As cores do arco-íris já estão virando parte do cenário do Parque Sarah Kubitschek, dando um colorido todo especial para o verde do espaço. À medida que a gigantesca bandeira LGBT é estirada no gramado entre a pista de cooper e o lago artificial do estacionamento do Kart, os olhares curiosos se voltam para a movimentação e, antes que se possa dizer “Direitos iguais, nada menos, nada mais”, está dado início ao burburinho do “Pinknique LGBTS”, encontro organizado pela ONG Elos LGBT do DF.

Em sua terceira edição, o Pinknique, que vêm reunindo uma média de 50 pessoas a cada encontro no Parque da Cidade, tem como objetivo abrir um novo espaço de encontro para debates voltados para as questões LGBT.

“A idéia do Pinknique é oferecer mais uma opção de lazer para os jovens LGBT de Brasília, e, ao mesmo tempo, dar mais visibilidade às questões que fazem parte do nosso cotidiano, como a homofobia e prevenção, por exemplo”, diz Evaldo Amorim, presidente do Elos. “Fazemos isso através de debates, discussões e falas de convidados que levamos para os encontros”.
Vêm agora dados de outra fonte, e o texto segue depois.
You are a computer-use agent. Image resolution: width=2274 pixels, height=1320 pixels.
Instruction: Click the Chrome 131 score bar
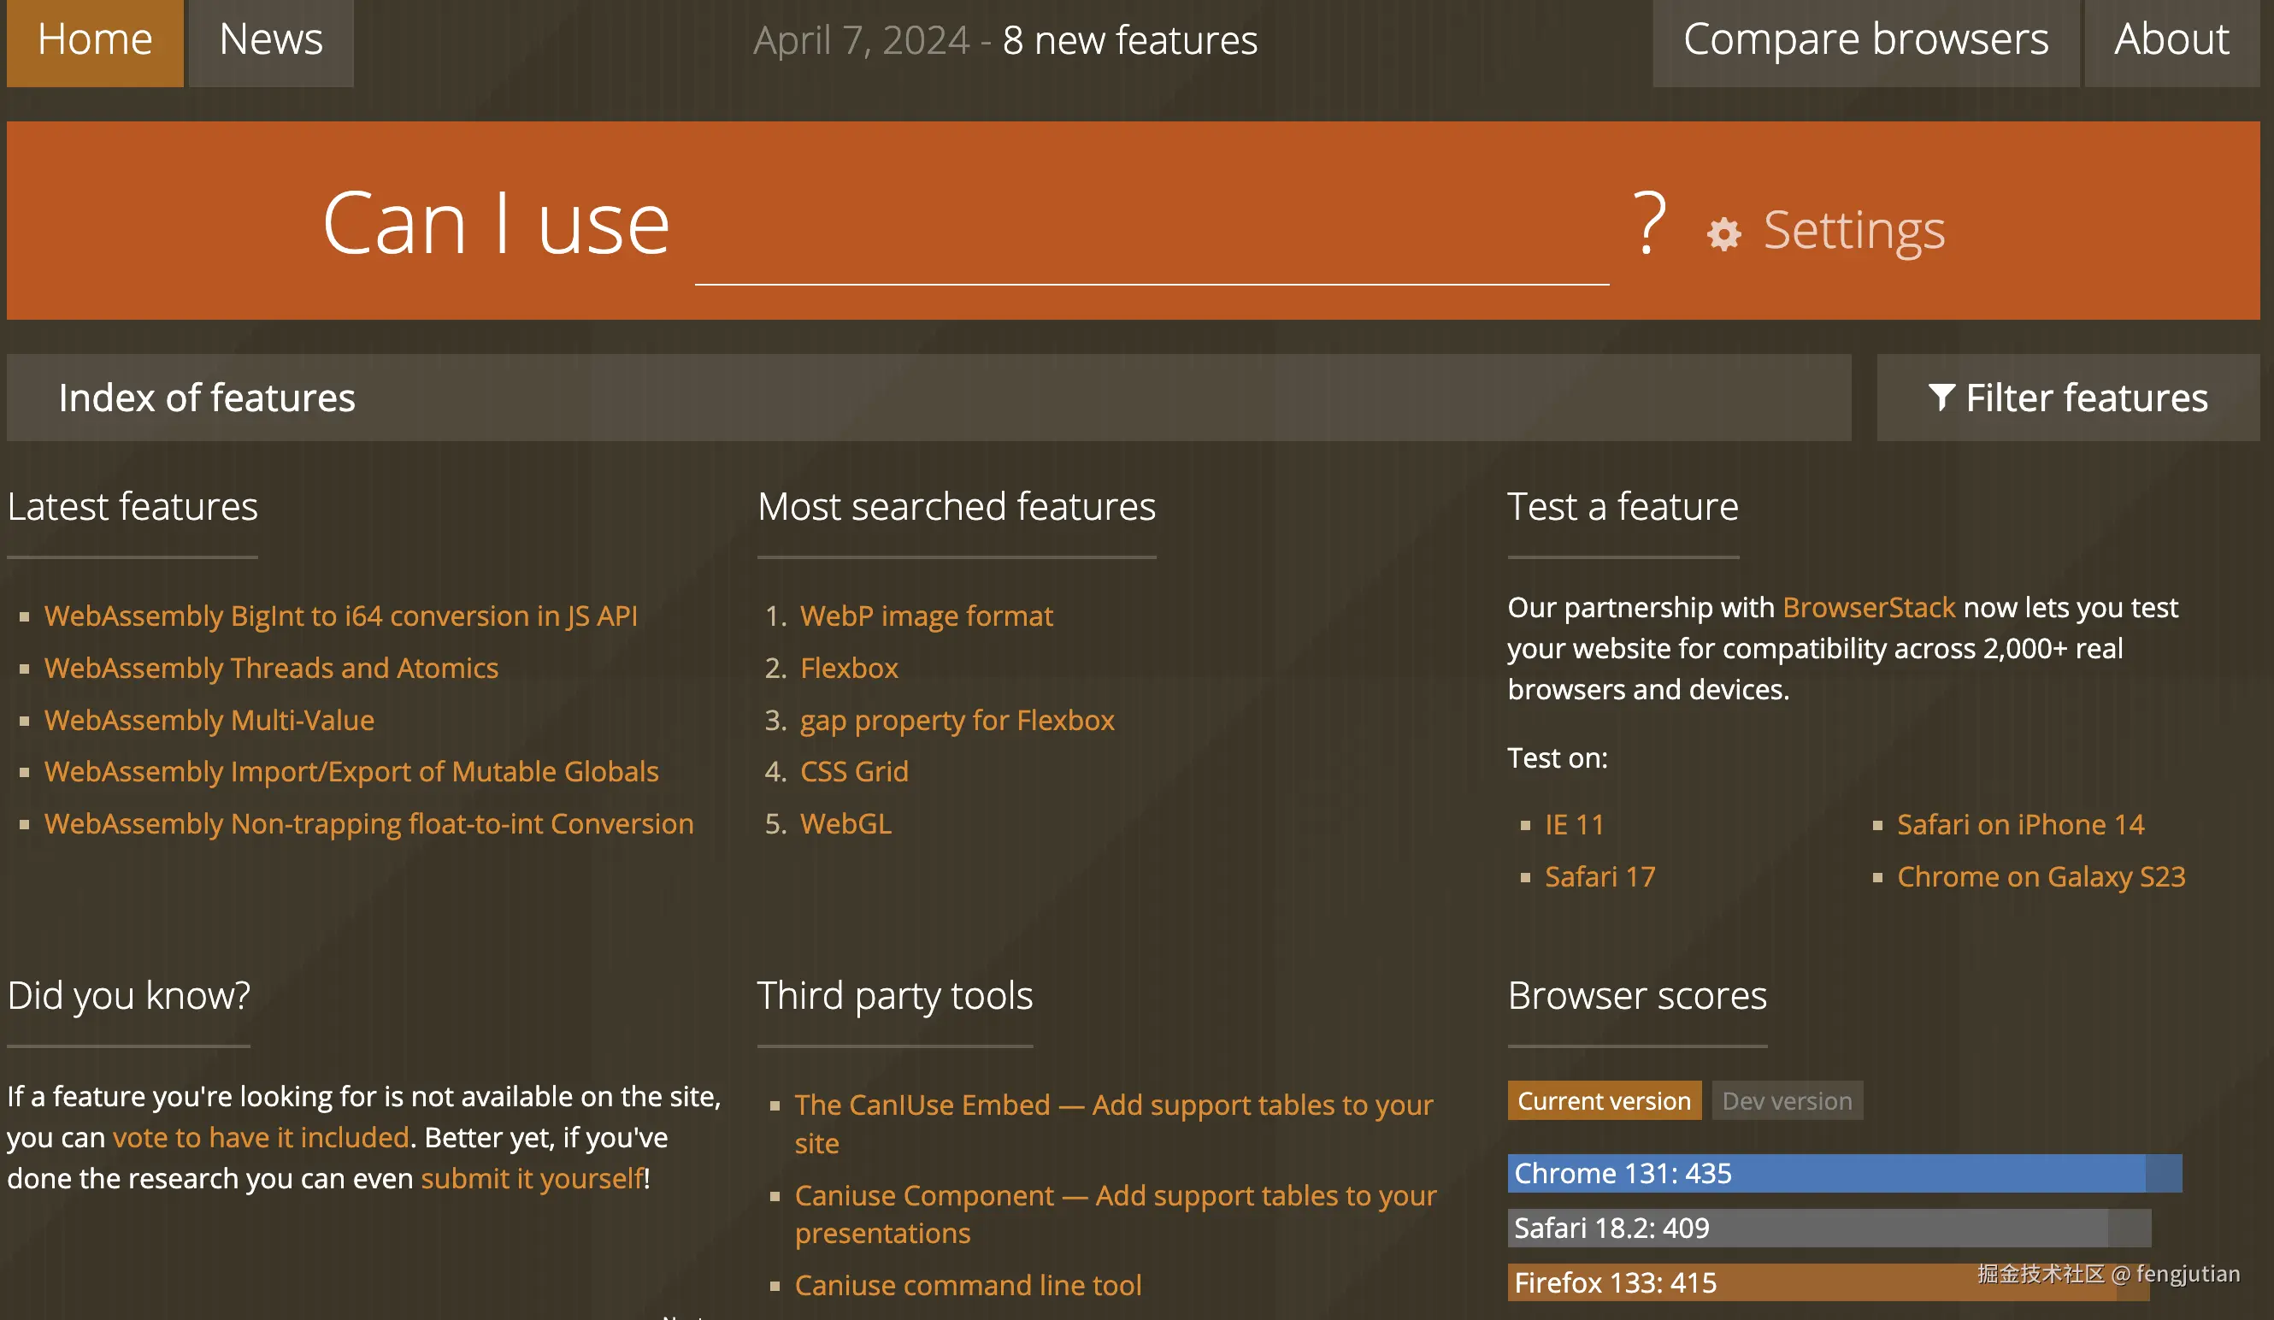[x=1844, y=1173]
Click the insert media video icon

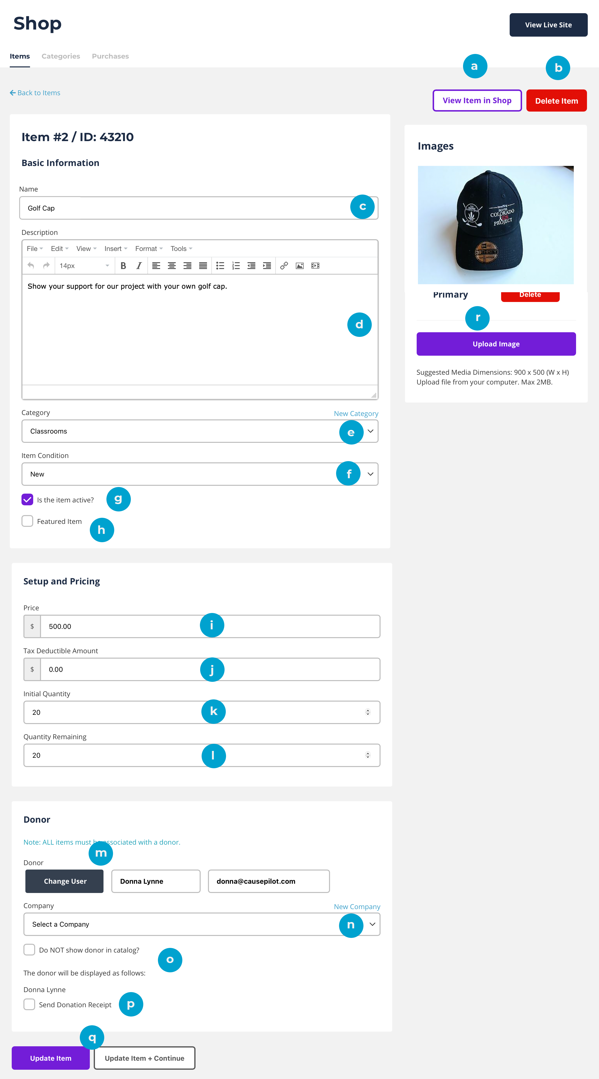pos(315,266)
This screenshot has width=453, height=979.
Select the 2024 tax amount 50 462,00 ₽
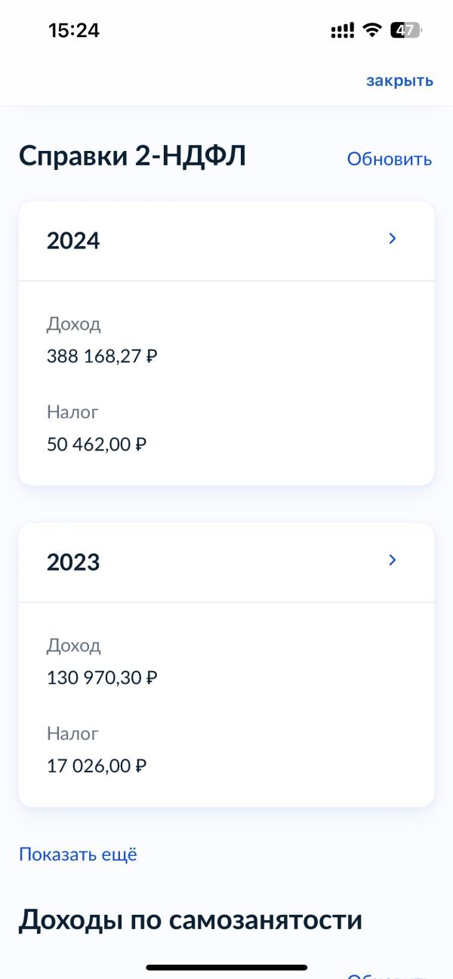(x=97, y=444)
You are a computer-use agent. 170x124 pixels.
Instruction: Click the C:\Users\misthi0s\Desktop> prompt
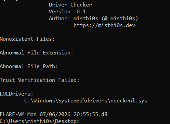click(40, 121)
Segundo Amorim, os debates, que já abordaram temas como o aborto e a homofobia, vêm sendo muito bem recebidos, tanto pelos participantes do Pinknique, quanto pelos transeuntes que se sentem instigados pela movimentação e acabam se juntando ao grupo.

“Na segunda edição do Pinknique, tivemos a participação do policial militar Moisés que falou sobre a abordagem policial com LGBTs e outras populações vítima de discriminação e preconceito”, explica Amorim. “Distribuímos material informativo, preservativos e tivemos um bate papo muito interessante, tudo de forma sadia e com o objetivo de informar a juventude LGBTS sobre seus direitos e deveres”.
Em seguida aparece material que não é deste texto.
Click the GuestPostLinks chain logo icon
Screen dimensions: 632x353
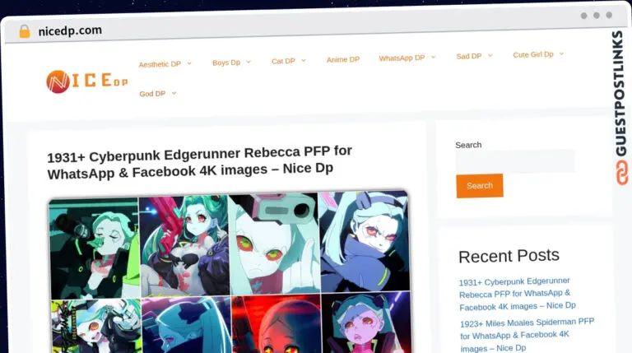[x=618, y=172]
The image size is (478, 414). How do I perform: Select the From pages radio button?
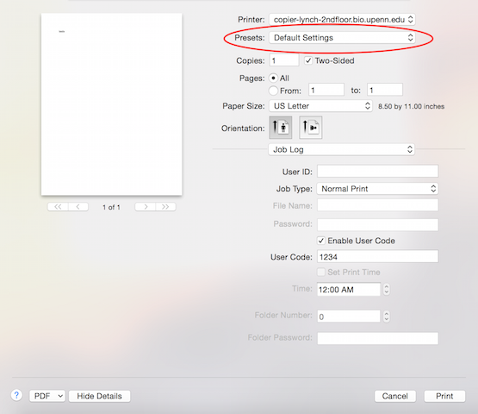[273, 91]
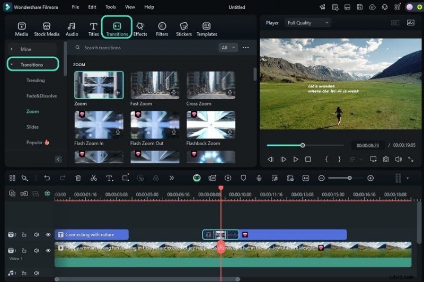The width and height of the screenshot is (424, 282).
Task: Open the Tools menu
Action: 110,7
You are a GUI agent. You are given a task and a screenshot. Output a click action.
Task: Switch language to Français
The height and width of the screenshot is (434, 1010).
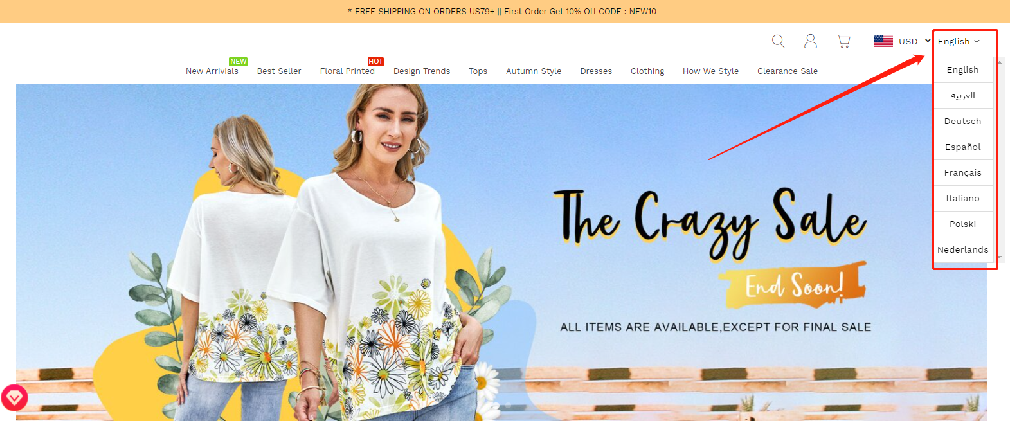pos(962,172)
O próximo encontro, que é aberto ao público - basta trazer sua cestinha de comes e bebes, preferencialmente sem álcool –  acontecerá no dia 10 de abril, a partir das 14h, e terá como tema o “Disque 100”, da Secretaria Especial dos Direitos Humanos da Presidência da República (SEDH). Com representantes da Secretaria, o debate será em torno do serviço oferecido para a população.
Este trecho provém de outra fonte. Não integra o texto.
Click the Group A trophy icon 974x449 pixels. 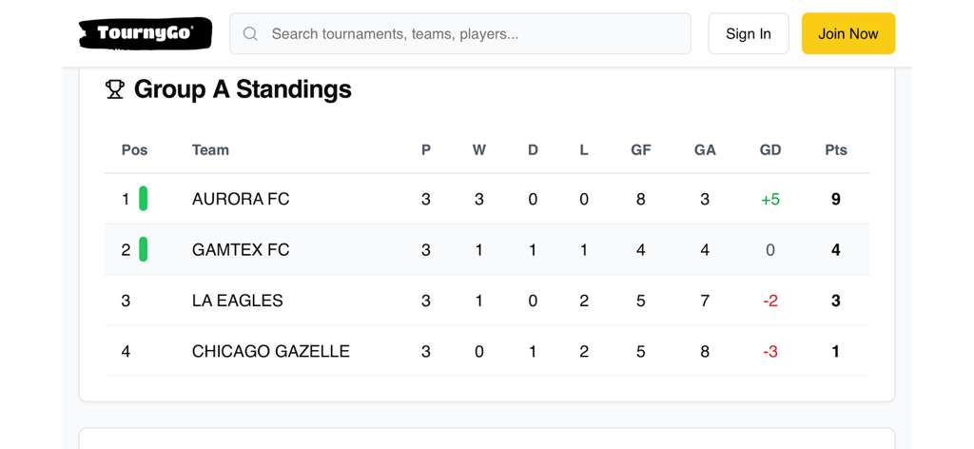click(115, 89)
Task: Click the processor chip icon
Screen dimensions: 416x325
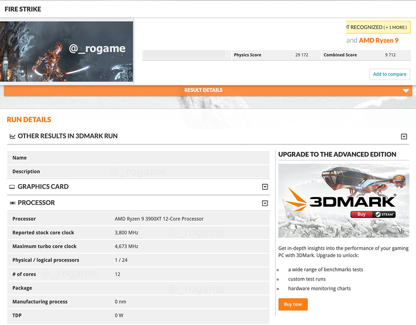Action: click(12, 203)
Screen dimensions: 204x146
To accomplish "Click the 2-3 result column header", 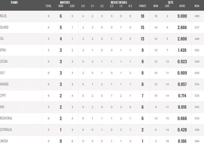I will tap(112, 6).
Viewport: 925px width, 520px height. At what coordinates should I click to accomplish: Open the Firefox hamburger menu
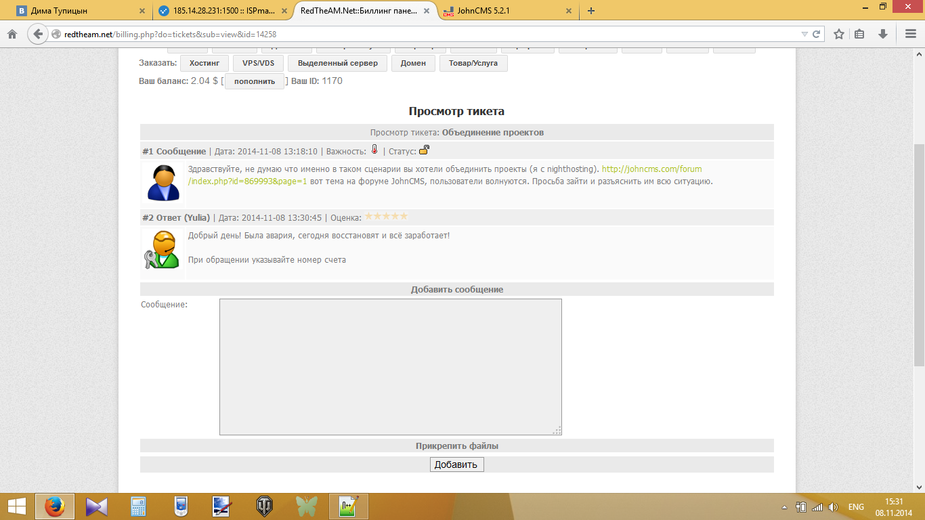[x=910, y=34]
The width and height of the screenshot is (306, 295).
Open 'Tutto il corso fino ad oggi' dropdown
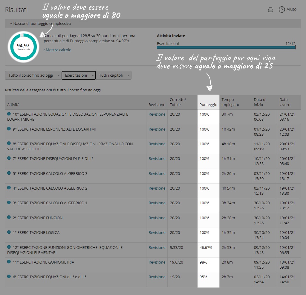click(x=33, y=75)
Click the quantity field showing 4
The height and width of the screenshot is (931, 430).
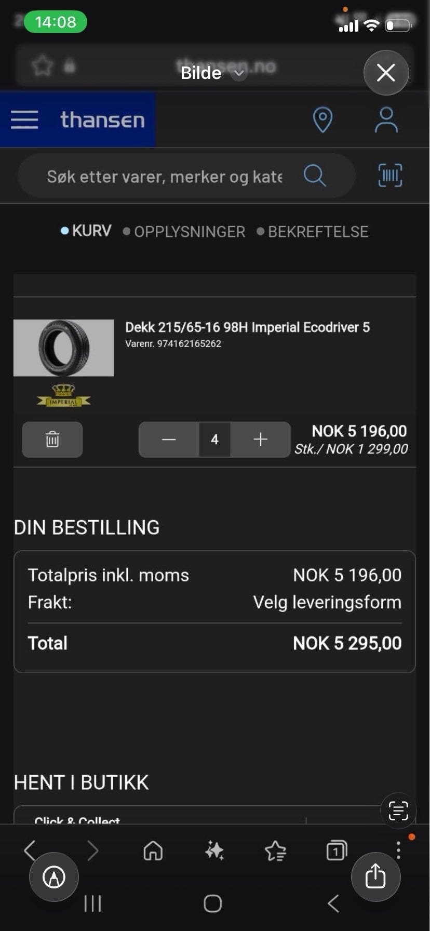(214, 440)
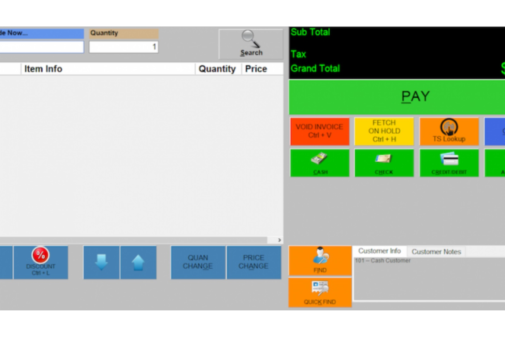The width and height of the screenshot is (505, 337).
Task: Apply a DISCOUNT using the percent icon
Action: (41, 255)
Criado em 2003 para inicialmente receber denúncias de violência contra crianças e adolescentes, o módulo LGBT do Disque 100 já está recebendo queixas desde janeiro de 2011. O serviço, que já havia sido ampliado, além de queixas contra homofobia, o disque 100, recebe hoje também denúncias de discriminação contra pessoas em situação de rua, idosos e pessoas com deficiência.

O Disque 100 funciona 24 horas, todos os dias da semana, incluindo domingos e feriados. Os telefonemas são gratuitos e podem ser feitos a partir de linhas fixas ou móveis para o número 100.

Por Karla Watkins 


Serviço:
3o Pinknique LGBTS
Dia 10 de abril
A partir das 14h 
No Parque da Cidade (Estacionamento do Kart).